::: Teks Sumber :::

Namun, melihat kondisi literasi masyarakat Indonesia saat ini, kita dihadapkan pada kenyataan yang cukup memprihatinkan. Berdasarkan data UNESCO, tingkat literasi Indonesia berada di peringkat ke-100 dari 208 negara pada tahun 2022. Sementara itu, survei Program for International Student Assessment (PISA) 2018 menempatkan Indonesia pada urutan 72 dari 78 negara terkait literasi membaca.
Angka ini bukan hanya mencerminkan rendahnya minat baca di kalangan masyarakat, tetapi juga memperlihatkan bahwa gerakan literasi yang ada selama ini belum mampu memberi dampak signifikan dalam meningkatkan budaya baca di Indonesia.
Gerakan literasi nasional yang diinisiasi oleh pemerintah dan berbagai lembaga seakan berjalan di tempat dan tak kunjung berhasil membawa Indonesia naik peringkat. Banyak program literasi yang hanya sebatas seremonial atau formalitas, tanpa adanya strategi yang menyentuh akar permasalahan.
Salah satu indikasi lemahnya gerakan literasi ini adalah minimnya dampak yang terlihat dalam perilaku literasi masyarakat, terutama dalam hal kemampuan membaca dan pemahaman konten.
Potensi Prodi Sastra Indonesia
Prodi Sastra Indonesia sebenarnya memiliki potensi besar untuk berkontribusi dalam mengatasi masalah ini, mengingat peranannya dalam mencetak para ahli bahasa, penulis, dan pendidik. Namun, keberadaan lulusan prodi ini seolah tak memberi pengaruh berarti terhadap perkembangan literasi Indonesia yang stagnan atau bahkan terus menurun selama satu dekade terakhir.
Salah satu alasan mengapa keberadaan lulusan Sastra Indonesia belum mampu meningkatkan minat baca di masyarakat adalah karena pendekatan literasi di Indonesia yang masih terpaku pada aspek formal pendidikan. Literasi seringkali dipandang sebatas kemampuan teknis membaca dan menulis, padahal literasi sejati mencakup pemahaman kritis terhadap teks serta kemampuan untuk mengevaluasi informasi.
Selain itu, pendekatan pendidikan literasi yang berbasis kurikulum seringkali kurang relevan dengan kehidupan sehari-hari dan minat siswa, sehingga gagal menanamkan kecintaan membaca sejak dini.

:::

#### Latihan
Salin bagian teks tentang literasi di Indonesia mulai dari "Angka ini bukan" sampai dengan "dan pemahaman konten.", termasuk kata-kata terakhir itu.

::: Data Hasil Ekstraksi :::

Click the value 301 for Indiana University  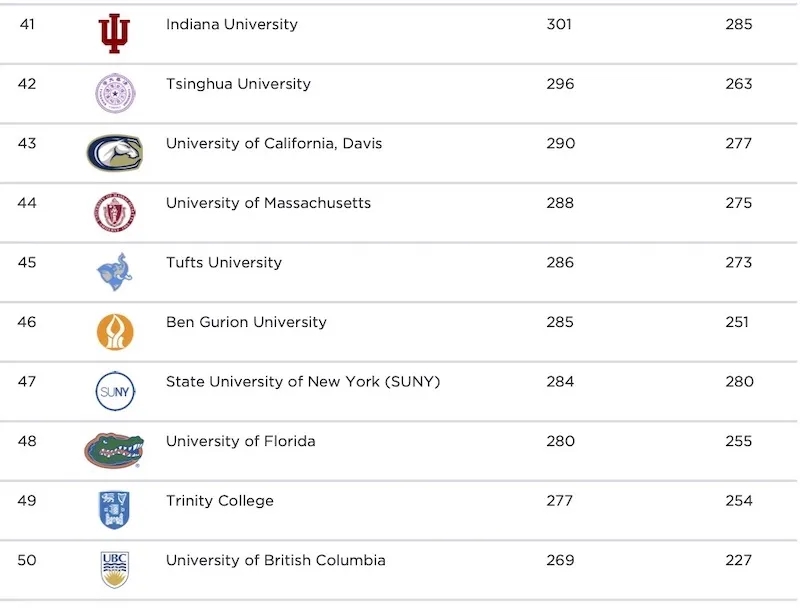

:::
::: Data Hasil Ekstraksi :::

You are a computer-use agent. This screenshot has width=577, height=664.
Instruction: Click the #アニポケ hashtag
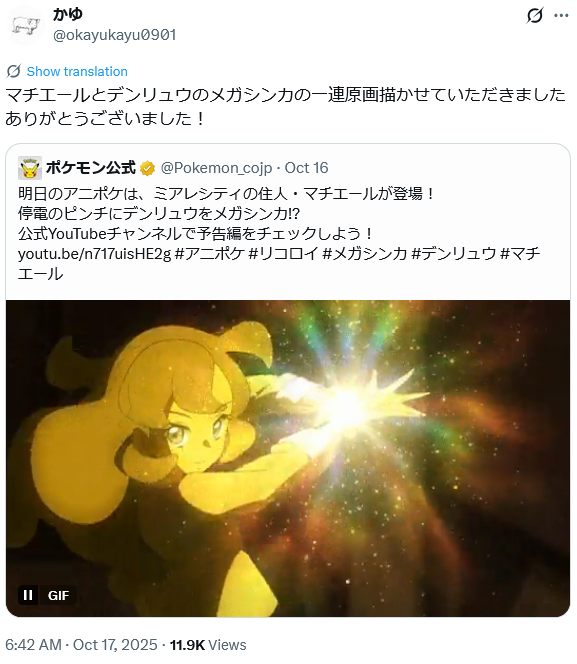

:::

#### Jawaban Tugas
Angka ini bukan hanya mencerminkan rendahnya minat baca di kalangan masyarakat, tetapi juga memperlihatkan bahwa gerakan literasi yang ada selama ini belum mampu memberi dampak signifikan dalam meningkatkan budaya baca di Indonesia.
Gerakan literasi nasional yang diinisiasi oleh pemerintah dan berbagai lembaga seakan berjalan di tempat dan tak kunjung berhasil membawa Indonesia naik peringkat. Banyak program literasi yang hanya sebatas seremonial atau formalitas, tanpa adanya strategi yang menyentuh akar permasalahan.
Salah satu indikasi lemahnya gerakan literasi ini adalah minimnya dampak yang terlihat dalam perilaku literasi masyarakat, terutama dalam hal kemampuan membaca dan pemahaman konten.